Fig. 3: Identification and in vitro characterization of THOR-707, a pegylated IL-2 with “not alpha” pharmacology.

a Cell-based screening of pegylated IL-2 variants identified compounds with a reduced contribution of IL-2Rα engagement to signaling potency. Pegylated variants were analyzed in parallel in the Discoverx PathHunter® IL-2 receptor agonist assays. Compounds were tested in duplicate in a dose–response format. Shown are the potency statistics (EC50) for each compound in the IL-2 receptor βγ (orange) and αβγ (blue) assays. Initially, pegylated variants were tested with a 10 kDa mPEG modification (compounds not marked with asterisk). During the screen, it was determined that larger mPEG modifications enable improvements in pharmacokinetics and target cell expansion (not shown), and larger mPEGs (30 kDa) were therefore employed for the remaining compounds (compounds marked with an asterisk). The calculated βγ: αβγ EC50 ratios for each test compound are listed below each plot. (n = 2 independent experiments). b Biochemical characterization of THOR-707 interactions with IL-2 Rα and β receptor subunits using SPR demonstrate “not alpha” signature of THOR-707. Human IL-2 Rα (top row) and β (bottom row) extracellular domains were immobilized on the surface of a SPR sensor and probed with a dilution series starting at 2 µM of either rhIL-2 (left column) or THOR-707 (right column). Test samples were injected for 60 s to allow measurement of association, followed by buffer only (wash, initiation time at 60 s) to measure dissociation kinetics. Response units (RU, y axis) are plotted versus time (s, x axis). Colors correspond to test concentration as shown (inset). c The cell-specific signaling of THOR-707 in human primary lymphocytes shows THOR-707 reprogramming to reduce IL-2Rα-mediated bias for Treg potency.
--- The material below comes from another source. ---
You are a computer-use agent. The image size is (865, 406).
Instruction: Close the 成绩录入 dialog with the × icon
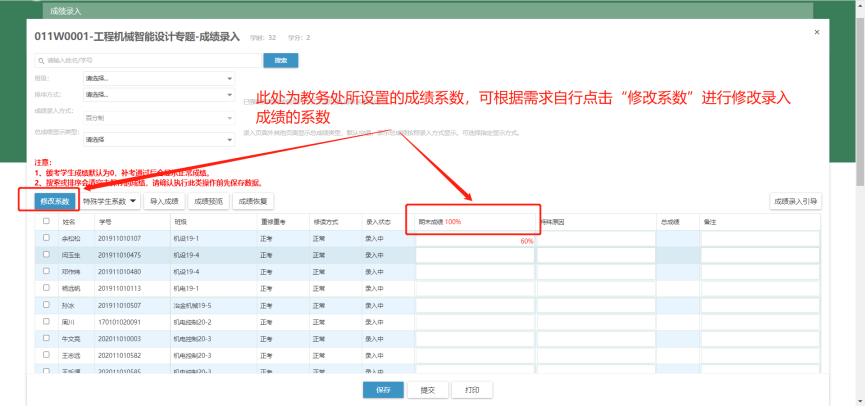[817, 32]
Human PBMC samples from 6 healthy donors were stimulated in triplicate with concentration series of rhIL-2 (left panel) or THOR-707 (right panel). Treated cell populations were analyzed using multi-color flow cytometry to detect and quantify pSTAT5 activation in different T and NK cell subsets (cyan, blue, orange represent the data from Tregs, NK, and CD8⁺ T cells, respectively). The plots shown represent the average pSTAT5 signal, fit to a baseline restrained 4-parameter logistic regression and normalized to maximum signal to facilitate comparison of different cell subsets, with error bars representing SEM. (n = 6 independent donor samples). Source data are provided as a Source Data file.